The input –
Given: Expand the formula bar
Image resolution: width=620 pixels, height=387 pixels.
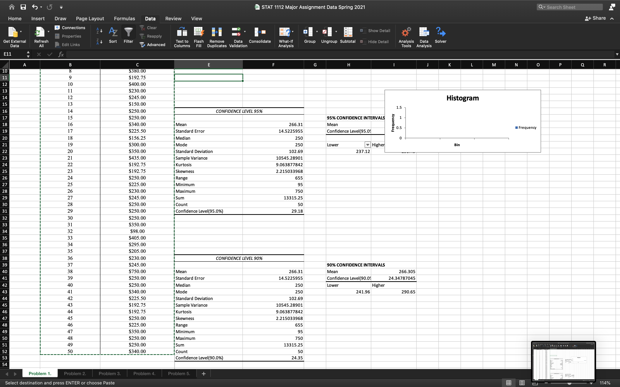Looking at the screenshot, I should click(x=617, y=54).
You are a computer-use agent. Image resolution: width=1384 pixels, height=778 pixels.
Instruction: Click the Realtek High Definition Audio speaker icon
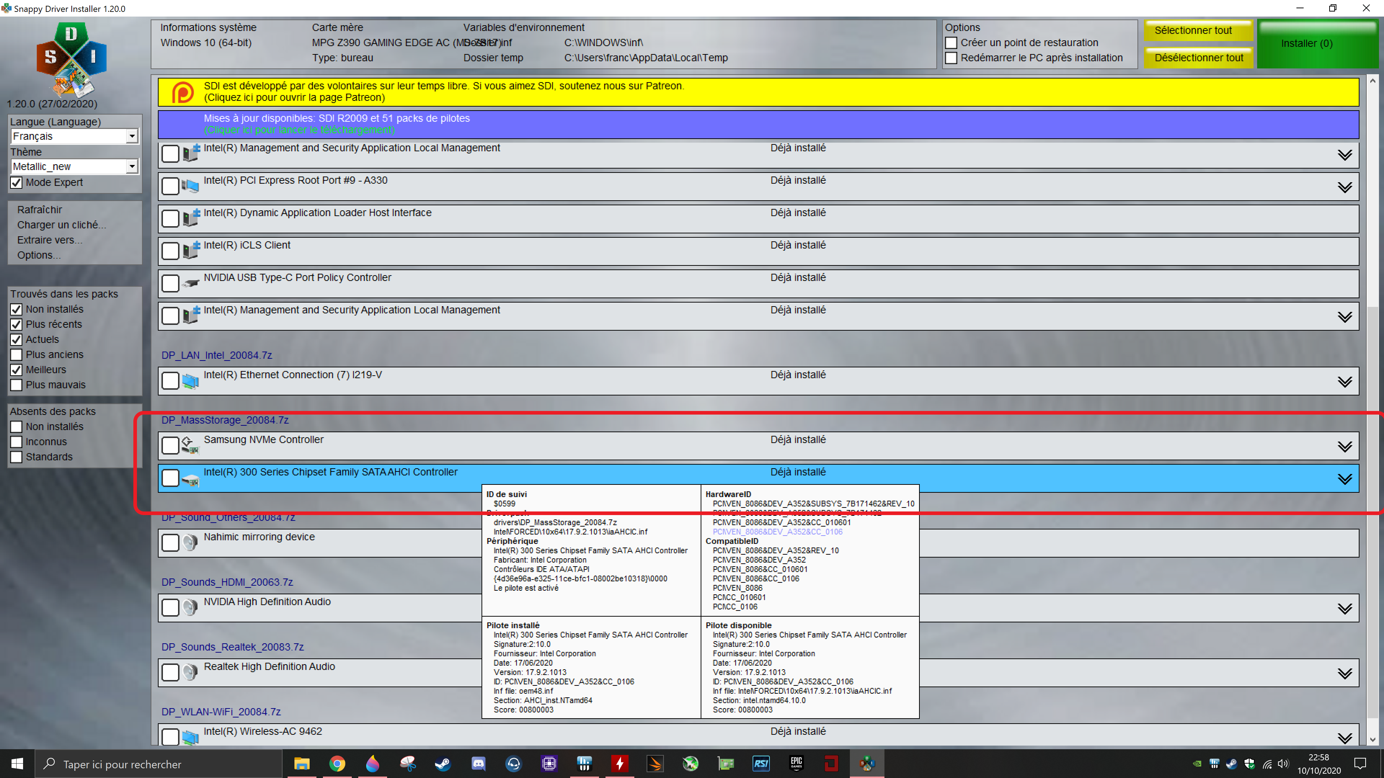190,672
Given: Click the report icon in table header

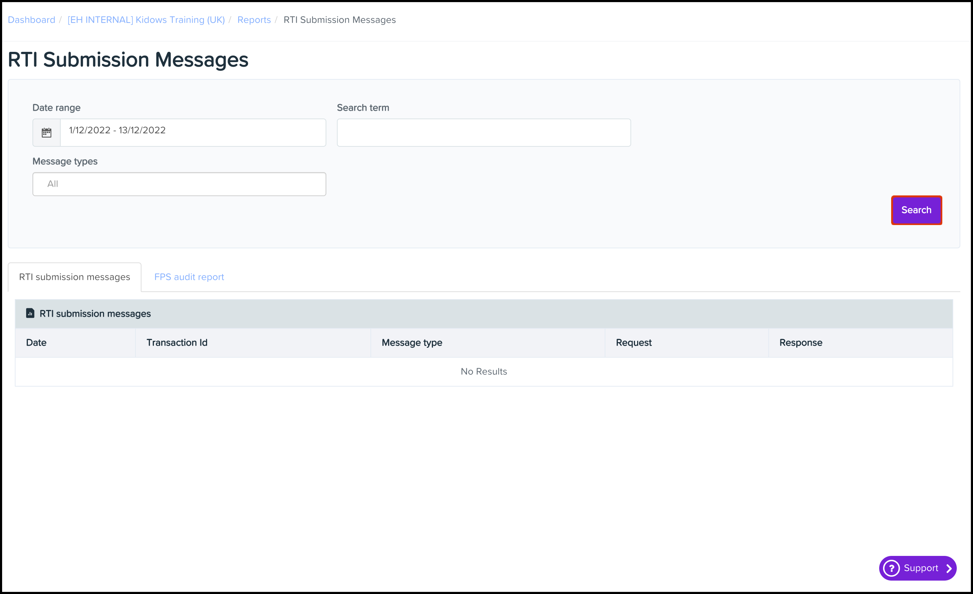Looking at the screenshot, I should (x=30, y=313).
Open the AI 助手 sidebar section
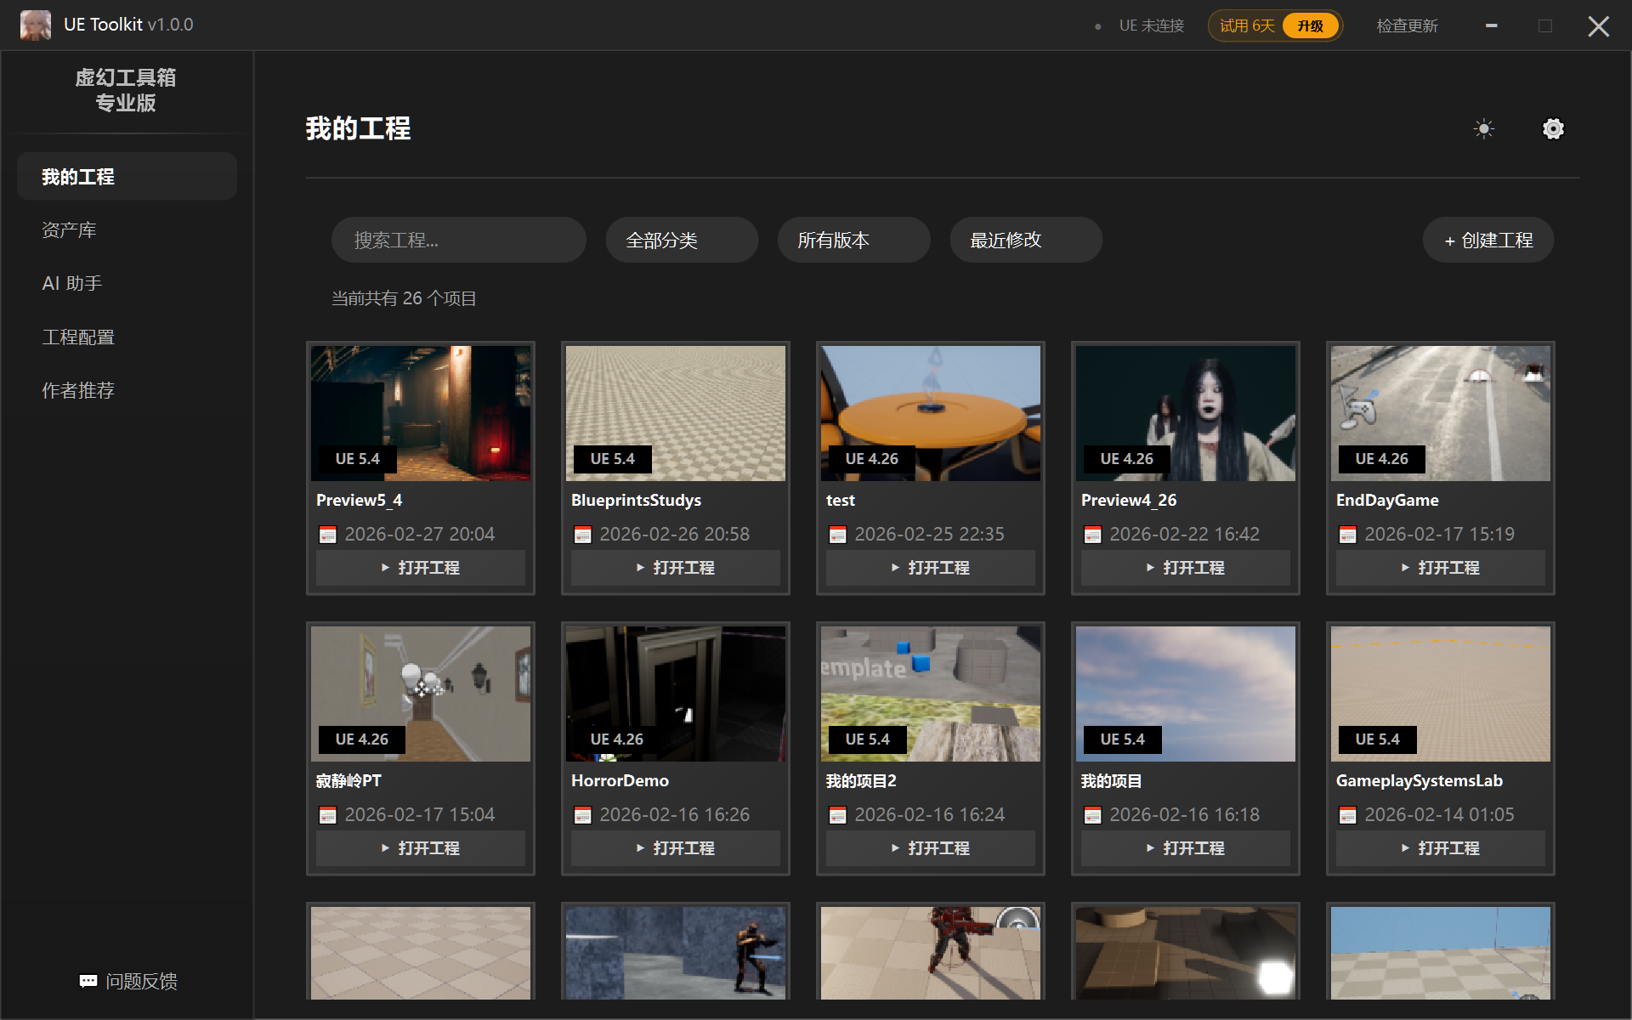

Assigned task –
Skip the pictures. Please copy exactly the lines from the one with "You are a computer-use" through the final line of the material above, both ends included.

Output –
You are a computer-use agent. Image resolution: width=1384 pixels, height=778 pixels.
Instruction: Click the Realtek High Definition Audio speaker icon
190,672
Given: Click the report icon in table header

Looking at the screenshot, I should (x=30, y=313).
Open the AI 助手 sidebar section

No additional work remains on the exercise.